2 - BBM + Mail + Yahoo etc., + Surfing + Appstore Downloads

If you need Whatsapp, you need to buy plan 2, and its costlier compared to plan 1, if you are on postpaid, it can be a nightmare 

BBM is activated by default if you buy any BB Plan, you cannot activate GPRS and skip BBM, as its a part of the pack, don't use it if you don't want it, simple as that.

And please, remove that number from your status.


----------



## go4saket (May 15, 2012)

montsa007 said:


> And please, remove that number from your status.



Is that against rules?


----------



## Skyh3ck (May 15, 2012)

i had a blackberry, an the stupid thing is that it only works perfectly with Blackbetrry internet service, somehow i managed to use it with GPRS by setting APN..

it was good device, but the service cmopany force you to buy the BIS which is costly, so i sold it, now moving to android,


----------



## montsa007 (May 15, 2012)

go4saket said:


> Is that against rules?



No its not against the rules at all, infact you'll receive a certificate and a 'chaandi' ka medal in the Thinkdigit Daredevils Award Ceremony of 2012.
Its for your own safety that you don't post your number/email publicly.


----------



## go4saket (May 15, 2012)

montsa007 said:


> No its not against the rules at all, infact you'll receive a certificate and a 'chaandi' ka medal in the Thinkdigit Daredevils Award Ceremony of 2012.
> Its for your own safety that you don't post your number/email publicly.
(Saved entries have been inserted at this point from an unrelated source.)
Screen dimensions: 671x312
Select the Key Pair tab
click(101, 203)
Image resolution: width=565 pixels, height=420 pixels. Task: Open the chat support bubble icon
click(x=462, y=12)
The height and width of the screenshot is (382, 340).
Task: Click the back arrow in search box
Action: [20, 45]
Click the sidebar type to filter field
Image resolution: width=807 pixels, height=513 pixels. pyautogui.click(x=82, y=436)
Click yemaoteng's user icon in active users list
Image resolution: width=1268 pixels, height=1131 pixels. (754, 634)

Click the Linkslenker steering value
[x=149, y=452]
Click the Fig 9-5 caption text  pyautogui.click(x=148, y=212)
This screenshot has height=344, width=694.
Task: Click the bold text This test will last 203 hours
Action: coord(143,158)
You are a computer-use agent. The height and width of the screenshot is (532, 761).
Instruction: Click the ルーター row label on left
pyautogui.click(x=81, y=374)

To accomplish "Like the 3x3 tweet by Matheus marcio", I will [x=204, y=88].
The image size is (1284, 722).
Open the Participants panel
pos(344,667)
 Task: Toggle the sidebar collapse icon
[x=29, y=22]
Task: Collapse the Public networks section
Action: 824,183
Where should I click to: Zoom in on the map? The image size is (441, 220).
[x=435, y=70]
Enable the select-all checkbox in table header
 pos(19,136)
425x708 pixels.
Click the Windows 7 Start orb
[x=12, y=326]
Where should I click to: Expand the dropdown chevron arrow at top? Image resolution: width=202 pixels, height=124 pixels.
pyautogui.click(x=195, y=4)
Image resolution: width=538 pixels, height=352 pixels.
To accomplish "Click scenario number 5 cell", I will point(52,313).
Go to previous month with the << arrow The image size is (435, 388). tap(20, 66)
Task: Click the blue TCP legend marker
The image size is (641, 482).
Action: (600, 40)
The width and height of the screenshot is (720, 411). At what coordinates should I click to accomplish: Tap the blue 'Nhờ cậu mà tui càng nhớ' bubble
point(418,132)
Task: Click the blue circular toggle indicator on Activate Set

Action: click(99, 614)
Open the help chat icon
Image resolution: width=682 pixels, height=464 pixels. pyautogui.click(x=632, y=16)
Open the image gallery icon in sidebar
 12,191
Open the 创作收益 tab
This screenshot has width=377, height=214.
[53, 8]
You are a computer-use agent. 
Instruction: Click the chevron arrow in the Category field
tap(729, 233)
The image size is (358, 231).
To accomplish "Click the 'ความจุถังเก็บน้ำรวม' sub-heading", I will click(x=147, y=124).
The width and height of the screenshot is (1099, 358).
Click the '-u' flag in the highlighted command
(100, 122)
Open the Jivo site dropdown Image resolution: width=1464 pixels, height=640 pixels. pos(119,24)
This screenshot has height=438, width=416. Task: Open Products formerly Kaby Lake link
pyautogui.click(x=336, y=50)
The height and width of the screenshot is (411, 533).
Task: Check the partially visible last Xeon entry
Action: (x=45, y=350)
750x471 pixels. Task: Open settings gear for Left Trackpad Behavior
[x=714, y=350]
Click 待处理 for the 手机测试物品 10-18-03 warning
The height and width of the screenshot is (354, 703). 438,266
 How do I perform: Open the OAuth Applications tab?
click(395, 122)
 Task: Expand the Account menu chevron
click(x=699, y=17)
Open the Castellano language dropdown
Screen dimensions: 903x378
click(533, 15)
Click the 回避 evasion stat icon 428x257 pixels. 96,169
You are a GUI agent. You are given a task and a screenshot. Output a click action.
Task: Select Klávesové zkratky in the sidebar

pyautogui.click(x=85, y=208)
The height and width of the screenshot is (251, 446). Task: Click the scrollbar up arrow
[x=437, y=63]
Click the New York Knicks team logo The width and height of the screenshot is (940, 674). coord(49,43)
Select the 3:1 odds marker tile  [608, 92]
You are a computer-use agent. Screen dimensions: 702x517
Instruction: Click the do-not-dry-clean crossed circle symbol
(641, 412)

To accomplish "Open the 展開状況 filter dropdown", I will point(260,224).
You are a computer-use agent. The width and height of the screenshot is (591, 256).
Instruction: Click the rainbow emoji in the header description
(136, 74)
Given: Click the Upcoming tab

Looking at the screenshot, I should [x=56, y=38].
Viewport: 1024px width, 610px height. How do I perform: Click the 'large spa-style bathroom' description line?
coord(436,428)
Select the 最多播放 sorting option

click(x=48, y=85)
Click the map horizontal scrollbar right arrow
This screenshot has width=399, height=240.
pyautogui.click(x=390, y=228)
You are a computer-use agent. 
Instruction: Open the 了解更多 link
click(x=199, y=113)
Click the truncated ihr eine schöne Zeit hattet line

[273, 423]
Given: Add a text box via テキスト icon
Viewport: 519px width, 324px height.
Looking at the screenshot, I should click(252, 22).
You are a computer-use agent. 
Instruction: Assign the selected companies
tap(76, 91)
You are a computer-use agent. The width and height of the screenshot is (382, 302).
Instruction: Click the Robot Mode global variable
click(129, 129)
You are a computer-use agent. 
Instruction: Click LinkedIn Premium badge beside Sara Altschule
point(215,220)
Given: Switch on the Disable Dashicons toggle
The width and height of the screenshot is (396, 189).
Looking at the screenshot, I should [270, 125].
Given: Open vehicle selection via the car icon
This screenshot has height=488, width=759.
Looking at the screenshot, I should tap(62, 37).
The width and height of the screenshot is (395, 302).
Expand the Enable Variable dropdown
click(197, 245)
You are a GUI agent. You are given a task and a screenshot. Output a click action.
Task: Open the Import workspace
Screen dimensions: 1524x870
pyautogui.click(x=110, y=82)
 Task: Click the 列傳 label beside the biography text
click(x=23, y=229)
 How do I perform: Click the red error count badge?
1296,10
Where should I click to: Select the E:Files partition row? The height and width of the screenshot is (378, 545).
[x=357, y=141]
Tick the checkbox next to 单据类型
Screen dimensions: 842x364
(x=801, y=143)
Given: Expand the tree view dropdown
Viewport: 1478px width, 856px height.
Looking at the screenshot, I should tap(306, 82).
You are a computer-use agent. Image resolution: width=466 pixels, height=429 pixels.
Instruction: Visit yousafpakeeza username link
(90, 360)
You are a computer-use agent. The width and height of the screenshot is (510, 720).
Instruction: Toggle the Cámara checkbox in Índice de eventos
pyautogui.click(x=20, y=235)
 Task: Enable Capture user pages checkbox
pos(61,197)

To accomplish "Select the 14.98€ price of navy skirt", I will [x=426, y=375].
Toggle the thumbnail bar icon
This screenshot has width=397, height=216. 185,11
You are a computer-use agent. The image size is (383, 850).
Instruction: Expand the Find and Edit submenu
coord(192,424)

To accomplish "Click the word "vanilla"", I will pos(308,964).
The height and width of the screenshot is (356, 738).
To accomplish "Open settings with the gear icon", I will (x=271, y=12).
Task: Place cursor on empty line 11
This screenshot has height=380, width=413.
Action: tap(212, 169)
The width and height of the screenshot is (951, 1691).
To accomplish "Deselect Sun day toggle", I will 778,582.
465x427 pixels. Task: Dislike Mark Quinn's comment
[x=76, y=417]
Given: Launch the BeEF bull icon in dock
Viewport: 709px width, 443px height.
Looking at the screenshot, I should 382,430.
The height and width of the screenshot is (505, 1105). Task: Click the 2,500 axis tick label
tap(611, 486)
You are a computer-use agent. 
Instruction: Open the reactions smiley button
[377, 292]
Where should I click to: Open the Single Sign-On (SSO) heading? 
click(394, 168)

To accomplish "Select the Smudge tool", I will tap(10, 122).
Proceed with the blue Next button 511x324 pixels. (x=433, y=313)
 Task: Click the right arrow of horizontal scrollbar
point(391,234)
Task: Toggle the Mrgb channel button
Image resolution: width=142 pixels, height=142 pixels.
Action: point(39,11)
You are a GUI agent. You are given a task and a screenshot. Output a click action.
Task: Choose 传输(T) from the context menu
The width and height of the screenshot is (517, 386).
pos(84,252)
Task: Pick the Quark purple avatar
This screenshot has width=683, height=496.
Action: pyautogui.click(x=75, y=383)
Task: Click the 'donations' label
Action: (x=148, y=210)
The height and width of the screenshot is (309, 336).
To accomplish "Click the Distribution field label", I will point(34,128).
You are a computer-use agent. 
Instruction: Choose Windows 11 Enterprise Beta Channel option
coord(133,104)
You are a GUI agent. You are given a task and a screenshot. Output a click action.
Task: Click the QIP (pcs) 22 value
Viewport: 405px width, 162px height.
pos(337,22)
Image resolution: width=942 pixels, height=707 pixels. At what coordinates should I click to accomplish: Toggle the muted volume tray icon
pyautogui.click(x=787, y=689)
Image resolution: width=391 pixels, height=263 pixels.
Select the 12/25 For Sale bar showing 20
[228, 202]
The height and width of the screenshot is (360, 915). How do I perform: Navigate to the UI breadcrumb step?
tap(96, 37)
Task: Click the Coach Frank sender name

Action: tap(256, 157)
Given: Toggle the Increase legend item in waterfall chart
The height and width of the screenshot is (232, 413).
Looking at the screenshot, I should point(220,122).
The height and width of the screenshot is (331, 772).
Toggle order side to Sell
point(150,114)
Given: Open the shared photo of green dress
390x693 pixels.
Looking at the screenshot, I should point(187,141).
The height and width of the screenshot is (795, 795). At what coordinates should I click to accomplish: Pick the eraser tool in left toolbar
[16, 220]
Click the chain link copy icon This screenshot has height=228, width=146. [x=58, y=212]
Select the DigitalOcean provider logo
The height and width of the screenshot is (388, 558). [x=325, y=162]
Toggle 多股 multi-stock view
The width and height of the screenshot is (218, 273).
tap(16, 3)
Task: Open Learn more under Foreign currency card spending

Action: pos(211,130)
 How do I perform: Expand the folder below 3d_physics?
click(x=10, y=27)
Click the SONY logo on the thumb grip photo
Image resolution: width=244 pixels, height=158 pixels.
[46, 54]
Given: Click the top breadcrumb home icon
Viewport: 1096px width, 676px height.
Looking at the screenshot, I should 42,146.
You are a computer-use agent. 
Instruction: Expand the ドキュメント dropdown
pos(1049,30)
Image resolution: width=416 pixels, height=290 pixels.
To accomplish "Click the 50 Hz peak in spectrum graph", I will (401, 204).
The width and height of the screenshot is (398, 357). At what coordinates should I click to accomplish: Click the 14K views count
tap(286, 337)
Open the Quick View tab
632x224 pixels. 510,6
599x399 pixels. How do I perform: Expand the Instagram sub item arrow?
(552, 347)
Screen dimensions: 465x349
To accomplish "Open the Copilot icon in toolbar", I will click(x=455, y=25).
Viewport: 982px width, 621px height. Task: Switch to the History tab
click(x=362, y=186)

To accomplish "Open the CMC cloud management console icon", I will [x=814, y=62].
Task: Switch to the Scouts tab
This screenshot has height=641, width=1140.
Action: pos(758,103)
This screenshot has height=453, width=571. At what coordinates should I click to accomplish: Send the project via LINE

Thanks for your concern and I humbly am going to accept the award 



SuperH3art said:


> i had a blackberry, an the stupid thing is that it only works perfectly with Blackbetrry internet service, somehow i managed to use it with GPRS by setting APN..
> 
> it was good device, but the service cmopany force you to buy the BIS which is costly, so i sold it, now moving to android,



Can I use Whatsapp by setting up APN thereby using GPRS?


----------



## ritvij (May 15, 2012)

go4saket said:


> Can I use Whatsapp by setting up APN thereby using GPRS?



nah.. tried but it says it need B IS to work..


----------



## montsa007 (May 15, 2012)

Heres the thing, if you want any app to run that uses internet you need to activate plan 2 mentioned in my previous post.

There is NO way around it, no matter how hard you try.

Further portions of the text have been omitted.